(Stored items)
══════

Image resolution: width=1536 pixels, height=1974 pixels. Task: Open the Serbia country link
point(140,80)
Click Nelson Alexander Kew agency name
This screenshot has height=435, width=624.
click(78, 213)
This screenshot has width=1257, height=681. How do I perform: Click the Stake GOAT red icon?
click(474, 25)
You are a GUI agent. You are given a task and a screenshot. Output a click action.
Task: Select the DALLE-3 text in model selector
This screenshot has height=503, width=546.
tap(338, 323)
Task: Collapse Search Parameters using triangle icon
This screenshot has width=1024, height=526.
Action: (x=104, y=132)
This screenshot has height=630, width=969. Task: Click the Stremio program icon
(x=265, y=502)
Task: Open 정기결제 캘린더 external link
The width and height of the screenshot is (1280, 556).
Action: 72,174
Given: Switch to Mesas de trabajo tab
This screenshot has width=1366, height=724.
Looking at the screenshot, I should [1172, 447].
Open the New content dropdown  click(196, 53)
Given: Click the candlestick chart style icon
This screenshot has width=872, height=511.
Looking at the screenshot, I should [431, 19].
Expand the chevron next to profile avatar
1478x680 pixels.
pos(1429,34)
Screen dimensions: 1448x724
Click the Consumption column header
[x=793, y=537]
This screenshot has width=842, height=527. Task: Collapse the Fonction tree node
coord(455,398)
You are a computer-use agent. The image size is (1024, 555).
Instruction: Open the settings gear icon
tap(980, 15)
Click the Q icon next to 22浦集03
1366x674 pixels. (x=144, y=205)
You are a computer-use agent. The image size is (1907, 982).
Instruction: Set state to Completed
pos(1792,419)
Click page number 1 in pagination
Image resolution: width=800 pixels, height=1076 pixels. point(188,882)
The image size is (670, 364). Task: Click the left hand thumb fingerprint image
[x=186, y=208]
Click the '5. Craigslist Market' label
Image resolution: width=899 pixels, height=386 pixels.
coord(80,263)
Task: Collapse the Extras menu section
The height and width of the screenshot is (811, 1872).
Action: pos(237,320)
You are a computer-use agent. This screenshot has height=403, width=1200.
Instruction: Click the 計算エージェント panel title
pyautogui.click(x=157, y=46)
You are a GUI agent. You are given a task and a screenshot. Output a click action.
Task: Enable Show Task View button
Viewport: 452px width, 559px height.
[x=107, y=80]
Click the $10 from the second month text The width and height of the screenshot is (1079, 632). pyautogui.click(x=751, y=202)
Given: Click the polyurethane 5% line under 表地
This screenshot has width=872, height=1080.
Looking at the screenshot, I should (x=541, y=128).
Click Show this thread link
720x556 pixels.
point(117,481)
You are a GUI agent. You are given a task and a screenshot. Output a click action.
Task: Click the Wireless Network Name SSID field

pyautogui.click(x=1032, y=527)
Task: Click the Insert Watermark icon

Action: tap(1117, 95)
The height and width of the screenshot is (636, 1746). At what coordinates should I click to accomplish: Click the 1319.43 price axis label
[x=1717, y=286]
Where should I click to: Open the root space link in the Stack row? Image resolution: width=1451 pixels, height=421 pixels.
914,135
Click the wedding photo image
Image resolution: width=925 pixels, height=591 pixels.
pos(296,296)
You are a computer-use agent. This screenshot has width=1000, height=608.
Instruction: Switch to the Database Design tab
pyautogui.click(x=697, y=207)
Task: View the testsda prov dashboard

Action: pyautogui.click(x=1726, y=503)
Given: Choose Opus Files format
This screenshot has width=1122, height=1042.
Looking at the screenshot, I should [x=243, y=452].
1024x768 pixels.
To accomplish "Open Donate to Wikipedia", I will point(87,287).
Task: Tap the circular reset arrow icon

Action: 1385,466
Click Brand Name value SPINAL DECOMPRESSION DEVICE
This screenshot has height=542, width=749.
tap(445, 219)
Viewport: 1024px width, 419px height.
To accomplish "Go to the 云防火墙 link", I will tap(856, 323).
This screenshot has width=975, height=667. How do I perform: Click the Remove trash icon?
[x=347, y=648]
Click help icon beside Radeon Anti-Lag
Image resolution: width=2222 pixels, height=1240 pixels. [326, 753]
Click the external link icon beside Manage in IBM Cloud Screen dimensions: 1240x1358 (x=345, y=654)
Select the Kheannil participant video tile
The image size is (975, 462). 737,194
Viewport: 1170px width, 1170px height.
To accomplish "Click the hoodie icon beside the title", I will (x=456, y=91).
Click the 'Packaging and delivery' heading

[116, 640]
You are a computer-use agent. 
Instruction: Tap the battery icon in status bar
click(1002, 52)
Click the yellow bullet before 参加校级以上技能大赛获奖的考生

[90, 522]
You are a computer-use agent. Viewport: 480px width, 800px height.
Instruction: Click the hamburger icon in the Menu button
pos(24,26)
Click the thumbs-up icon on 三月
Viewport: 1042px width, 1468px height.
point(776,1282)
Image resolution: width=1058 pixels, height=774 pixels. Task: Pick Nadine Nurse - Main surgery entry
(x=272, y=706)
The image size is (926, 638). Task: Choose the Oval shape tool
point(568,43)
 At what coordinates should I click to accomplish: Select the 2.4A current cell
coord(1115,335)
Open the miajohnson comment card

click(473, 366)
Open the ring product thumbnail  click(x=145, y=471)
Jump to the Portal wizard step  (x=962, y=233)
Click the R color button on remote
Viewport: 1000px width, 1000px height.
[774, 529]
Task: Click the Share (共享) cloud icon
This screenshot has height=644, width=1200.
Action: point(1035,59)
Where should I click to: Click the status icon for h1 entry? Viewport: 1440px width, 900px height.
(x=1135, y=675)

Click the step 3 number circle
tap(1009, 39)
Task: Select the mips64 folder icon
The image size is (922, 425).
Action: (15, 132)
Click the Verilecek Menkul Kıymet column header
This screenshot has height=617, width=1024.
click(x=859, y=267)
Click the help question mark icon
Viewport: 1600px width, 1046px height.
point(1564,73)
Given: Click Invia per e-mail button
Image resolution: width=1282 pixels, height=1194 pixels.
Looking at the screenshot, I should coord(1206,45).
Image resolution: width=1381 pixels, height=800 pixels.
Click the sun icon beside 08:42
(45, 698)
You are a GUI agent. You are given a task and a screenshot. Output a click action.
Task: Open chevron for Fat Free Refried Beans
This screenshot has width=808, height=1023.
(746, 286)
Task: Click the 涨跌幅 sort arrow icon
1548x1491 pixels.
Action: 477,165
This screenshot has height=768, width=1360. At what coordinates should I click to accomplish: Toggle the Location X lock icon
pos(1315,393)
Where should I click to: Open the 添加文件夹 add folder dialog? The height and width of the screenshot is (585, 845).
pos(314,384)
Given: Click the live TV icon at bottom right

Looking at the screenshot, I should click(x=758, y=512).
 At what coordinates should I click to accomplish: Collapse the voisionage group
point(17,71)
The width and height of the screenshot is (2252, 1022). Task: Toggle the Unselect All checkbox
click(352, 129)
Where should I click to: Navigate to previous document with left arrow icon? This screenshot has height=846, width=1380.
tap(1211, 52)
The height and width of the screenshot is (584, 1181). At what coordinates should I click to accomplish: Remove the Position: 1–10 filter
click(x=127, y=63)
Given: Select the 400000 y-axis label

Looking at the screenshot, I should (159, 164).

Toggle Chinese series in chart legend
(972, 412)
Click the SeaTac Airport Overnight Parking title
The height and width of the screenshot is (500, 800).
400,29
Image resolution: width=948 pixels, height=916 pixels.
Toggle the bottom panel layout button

══════

= Your objective =
Return all the data above, unaltered and complete.

= Answer space =
Image resolution: width=1536 pixels, height=1974 pixels. Task: Open the Serbia country link
point(140,80)
Click Nelson Alexander Kew agency name
This screenshot has height=435, width=624.
click(78, 213)
This screenshot has width=1257, height=681. How do I perform: Click the Stake GOAT red icon?
click(474, 25)
You are a GUI agent. You are given a task and a screenshot. Output a click action.
Task: Select the DALLE-3 text in model selector
This screenshot has height=503, width=546.
tap(338, 323)
Task: Collapse Search Parameters using triangle icon
This screenshot has width=1024, height=526.
Action: (x=104, y=132)
This screenshot has height=630, width=969. Task: Click the Stremio program icon
(x=265, y=502)
Task: Open 정기결제 캘린더 external link
The width and height of the screenshot is (1280, 556).
Action: 72,174
Given: Switch to Mesas de trabajo tab
This screenshot has width=1366, height=724.
Looking at the screenshot, I should [1172, 447].
Open the New content dropdown  click(196, 53)
Given: Click the candlestick chart style icon
This screenshot has width=872, height=511.
Looking at the screenshot, I should [431, 19].
Expand the chevron next to profile avatar
1478x680 pixels.
pos(1429,34)
Screen dimensions: 1448x724
Click the Consumption column header
[x=793, y=537]
This screenshot has width=842, height=527. Task: Collapse the Fonction tree node
coord(455,398)
You are a computer-use agent. The image size is (1024, 555).
Instruction: Open the settings gear icon
tap(980, 15)
Click the Q icon next to 22浦集03
1366x674 pixels. (x=144, y=205)
You are a computer-use agent. The image size is (1907, 982).
Instruction: Set state to Completed
pos(1792,419)
Click page number 1 in pagination
Image resolution: width=800 pixels, height=1076 pixels. point(188,882)
The image size is (670, 364). Task: Click the left hand thumb fingerprint image
[x=186, y=208]
Click the '5. Craigslist Market' label
Image resolution: width=899 pixels, height=386 pixels.
coord(80,263)
Task: Collapse the Extras menu section
The height and width of the screenshot is (811, 1872).
Action: pos(237,320)
You are a computer-use agent. This screenshot has height=403, width=1200.
Instruction: Click the 計算エージェント panel title
pyautogui.click(x=157, y=46)
You are a GUI agent. You are given a task and a screenshot. Output a click action.
Task: Enable Show Task View button
Viewport: 452px width, 559px height.
[x=107, y=80]
Click the $10 from the second month text The width and height of the screenshot is (1079, 632). pyautogui.click(x=751, y=202)
Given: Click the polyurethane 5% line under 表地
This screenshot has width=872, height=1080.
Looking at the screenshot, I should (x=541, y=128).
Click Show this thread link
720x556 pixels.
point(117,481)
You are a GUI agent. You are given a task and a screenshot. Output a click action.
Task: Click the Wireless Network Name SSID field

pyautogui.click(x=1032, y=527)
Task: Click the Insert Watermark icon

Action: tap(1117, 95)
The height and width of the screenshot is (636, 1746). At what coordinates should I click to accomplish: Click the 1319.43 price axis label
[x=1717, y=286]
Where should I click to: Open the root space link in the Stack row? Image resolution: width=1451 pixels, height=421 pixels.
914,135
Click the wedding photo image
Image resolution: width=925 pixels, height=591 pixels.
pos(296,296)
You are a computer-use agent. This screenshot has width=1000, height=608.
Instruction: Switch to the Database Design tab
pyautogui.click(x=697, y=207)
Task: View the testsda prov dashboard

Action: pyautogui.click(x=1726, y=503)
Given: Choose Opus Files format
This screenshot has width=1122, height=1042.
Looking at the screenshot, I should [x=243, y=452].
1024x768 pixels.
To accomplish "Open Donate to Wikipedia", I will point(87,287).
Task: Tap the circular reset arrow icon

Action: 1385,466
Click Brand Name value SPINAL DECOMPRESSION DEVICE
This screenshot has height=542, width=749.
tap(445, 219)
Viewport: 1024px width, 419px height.
To accomplish "Go to the 云防火墙 link", I will tap(856, 323).
This screenshot has width=975, height=667. How do I perform: Click the Remove trash icon?
[x=347, y=648]
Click help icon beside Radeon Anti-Lag
Image resolution: width=2222 pixels, height=1240 pixels. [326, 753]
Click the external link icon beside Manage in IBM Cloud Screen dimensions: 1240x1358 (x=345, y=654)
Select the Kheannil participant video tile
The image size is (975, 462). 737,194
Viewport: 1170px width, 1170px height.
To accomplish "Click the hoodie icon beside the title", I will (x=456, y=91).
Click the 'Packaging and delivery' heading

[116, 640]
You are a computer-use agent. 
Instruction: Tap the battery icon in status bar
click(1002, 52)
Click the yellow bullet before 参加校级以上技能大赛获奖的考生

[90, 522]
You are a computer-use agent. Viewport: 480px width, 800px height.
Instruction: Click the hamburger icon in the Menu button
pos(24,26)
Click the thumbs-up icon on 三月
Viewport: 1042px width, 1468px height.
point(776,1282)
Image resolution: width=1058 pixels, height=774 pixels. Task: Pick Nadine Nurse - Main surgery entry
(x=272, y=706)
The image size is (926, 638). Task: Choose the Oval shape tool
point(568,43)
 At what coordinates should I click to accomplish: Select the 2.4A current cell
coord(1115,335)
Open the miajohnson comment card

click(473, 366)
Open the ring product thumbnail  click(x=145, y=471)
Jump to the Portal wizard step  (x=962, y=233)
Click the R color button on remote
Viewport: 1000px width, 1000px height.
[774, 529]
Task: Click the Share (共享) cloud icon
This screenshot has height=644, width=1200.
Action: point(1035,59)
Where should I click to: Click the status icon for h1 entry? Viewport: 1440px width, 900px height.
(x=1135, y=675)

Click the step 3 number circle
tap(1009, 39)
Task: Select the mips64 folder icon
The image size is (922, 425).
Action: (15, 132)
Click the Verilecek Menkul Kıymet column header
This screenshot has height=617, width=1024.
click(x=859, y=267)
Click the help question mark icon
Viewport: 1600px width, 1046px height.
point(1564,73)
Given: Click Invia per e-mail button
Image resolution: width=1282 pixels, height=1194 pixels.
Looking at the screenshot, I should coord(1206,45).
Image resolution: width=1381 pixels, height=800 pixels.
Click the sun icon beside 08:42
(45, 698)
You are a GUI agent. You are given a task and a screenshot. Output a click action.
Task: Open chevron for Fat Free Refried Beans
This screenshot has width=808, height=1023.
(746, 286)
Task: Click the 涨跌幅 sort arrow icon
1548x1491 pixels.
Action: 477,165
This screenshot has height=768, width=1360. At what coordinates should I click to accomplish: Toggle the Location X lock icon
pos(1315,393)
Where should I click to: Open the 添加文件夹 add folder dialog? The height and width of the screenshot is (585, 845).
pos(314,384)
Given: Click the live TV icon at bottom right

Looking at the screenshot, I should click(x=758, y=512).
 At what coordinates should I click to accomplish: Collapse the voisionage group
point(17,71)
The width and height of the screenshot is (2252, 1022). Task: Toggle the Unselect All checkbox
click(352, 129)
Where should I click to: Navigate to previous document with left arrow icon? This screenshot has height=846, width=1380.
tap(1211, 52)
The height and width of the screenshot is (584, 1181). At what coordinates should I click to accomplish: Remove the Position: 1–10 filter
click(x=127, y=63)
Given: Select the 400000 y-axis label

Looking at the screenshot, I should (159, 164).

Toggle Chinese series in chart legend
(972, 412)
Click the SeaTac Airport Overnight Parking title
The height and width of the screenshot is (500, 800).
400,29
Image resolution: width=948 pixels, height=916 pixels.
Toggle the bottom panel layout button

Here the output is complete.